## start Data in this exercise

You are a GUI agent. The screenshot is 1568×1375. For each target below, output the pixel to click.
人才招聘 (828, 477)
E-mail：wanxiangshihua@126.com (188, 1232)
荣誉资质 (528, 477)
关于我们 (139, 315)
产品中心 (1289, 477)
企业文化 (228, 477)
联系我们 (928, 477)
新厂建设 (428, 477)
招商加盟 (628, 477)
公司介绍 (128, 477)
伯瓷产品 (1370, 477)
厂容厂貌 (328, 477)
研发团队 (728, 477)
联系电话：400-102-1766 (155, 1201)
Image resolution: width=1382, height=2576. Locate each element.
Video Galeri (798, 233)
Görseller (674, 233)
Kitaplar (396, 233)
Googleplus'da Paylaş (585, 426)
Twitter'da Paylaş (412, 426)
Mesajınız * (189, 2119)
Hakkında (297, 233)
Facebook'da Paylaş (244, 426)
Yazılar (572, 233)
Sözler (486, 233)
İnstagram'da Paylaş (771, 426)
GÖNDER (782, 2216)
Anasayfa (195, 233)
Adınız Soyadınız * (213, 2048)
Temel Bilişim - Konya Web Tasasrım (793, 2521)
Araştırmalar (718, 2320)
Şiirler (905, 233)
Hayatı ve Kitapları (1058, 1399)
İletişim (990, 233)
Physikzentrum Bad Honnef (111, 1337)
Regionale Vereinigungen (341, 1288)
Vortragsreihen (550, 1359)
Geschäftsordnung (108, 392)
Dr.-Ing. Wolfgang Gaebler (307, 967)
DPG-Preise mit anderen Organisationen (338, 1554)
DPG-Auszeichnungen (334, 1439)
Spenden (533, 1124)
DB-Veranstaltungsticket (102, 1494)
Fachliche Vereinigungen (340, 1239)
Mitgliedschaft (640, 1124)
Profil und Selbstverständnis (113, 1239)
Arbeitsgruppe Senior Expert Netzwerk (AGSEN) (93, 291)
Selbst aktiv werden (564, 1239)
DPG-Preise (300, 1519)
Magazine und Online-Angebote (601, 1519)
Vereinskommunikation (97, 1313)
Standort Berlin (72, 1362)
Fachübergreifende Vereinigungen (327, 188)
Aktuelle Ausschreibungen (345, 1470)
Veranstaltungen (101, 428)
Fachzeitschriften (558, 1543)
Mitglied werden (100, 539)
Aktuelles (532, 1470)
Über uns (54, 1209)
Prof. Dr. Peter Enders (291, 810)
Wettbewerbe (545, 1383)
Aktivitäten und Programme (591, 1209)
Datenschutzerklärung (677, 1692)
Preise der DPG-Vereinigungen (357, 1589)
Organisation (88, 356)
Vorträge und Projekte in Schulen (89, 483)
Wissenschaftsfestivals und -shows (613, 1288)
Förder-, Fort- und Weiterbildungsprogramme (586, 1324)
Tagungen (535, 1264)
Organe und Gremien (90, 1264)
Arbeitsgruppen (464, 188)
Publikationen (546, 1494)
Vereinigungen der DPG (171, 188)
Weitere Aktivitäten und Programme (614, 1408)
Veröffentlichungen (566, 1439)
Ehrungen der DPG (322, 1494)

## end Data in this exercise

** Written request **
Rewrite the records above as a numbered list, starting at the line that contains "GÖNDER (782, 2216)" and ending after the line that contains "Vereinigungen der DPG (171, 188)". Leave out any blank lines.

** Output for this exercise **
1. GÖNDER (782, 2216)
2. Anasayfa (195, 233)
3. Adınız Soyadınız * (213, 2048)
4. Temel Bilişim - Konya Web Tasasrım (793, 2521)
5. Araştırmalar (718, 2320)
6. Şiirler (905, 233)
7. Hayatı ve Kitapları (1058, 1399)
8. İletişim (990, 233)
9. Physikzentrum Bad Honnef (111, 1337)
10. Regionale Vereinigungen (341, 1288)
11. Vortragsreihen (550, 1359)
12. Geschäftsordnung (108, 392)
13. Dr.-Ing. Wolfgang Gaebler (307, 967)
14. DPG-Preise mit anderen Organisationen (338, 1554)
15. DPG-Auszeichnungen (334, 1439)
16. Spenden (533, 1124)
17. DB-Veranstaltungsticket (102, 1494)
18. Fachliche Vereinigungen (340, 1239)
19. Mitgliedschaft (640, 1124)
20. Profil und Selbstverständnis (113, 1239)
21. Arbeitsgruppe Senior Expert Netzwerk (AGSEN) (93, 291)
22. Selbst aktiv werden (564, 1239)
23. DPG-Preise (300, 1519)
24. Magazine und Online-Angebote (601, 1519)
25. Vereinskommunikation (97, 1313)
26. Standort Berlin (72, 1362)
27. Fachübergreifende Vereinigungen (327, 188)
28. Aktuelle Ausschreibungen (345, 1470)
29. Veranstaltungen (101, 428)
30. Fachzeitschriften (558, 1543)
31. Mitglied werden (100, 539)
32. Aktuelles (532, 1470)
33. Über uns (54, 1209)
34. Prof. Dr. Peter Enders (291, 810)
35. Wettbewerbe (545, 1383)
36. Aktivitäten und Programme (591, 1209)
37. Datenschutzerklärung (677, 1692)
38. Preise der DPG-Vereinigungen (357, 1589)
39. Organisation (88, 356)
40. Vorträge und Projekte in Schulen (89, 483)
41. Wissenschaftsfestivals und -shows (613, 1288)
42. Förder-, Fort- und Weiterbildungsprogramme (586, 1324)
43. Tagungen (535, 1264)
44. Organe und Gremien (90, 1264)
45. Arbeitsgruppen (464, 188)
46. Publikationen (546, 1494)
47. Vereinigungen der DPG (171, 188)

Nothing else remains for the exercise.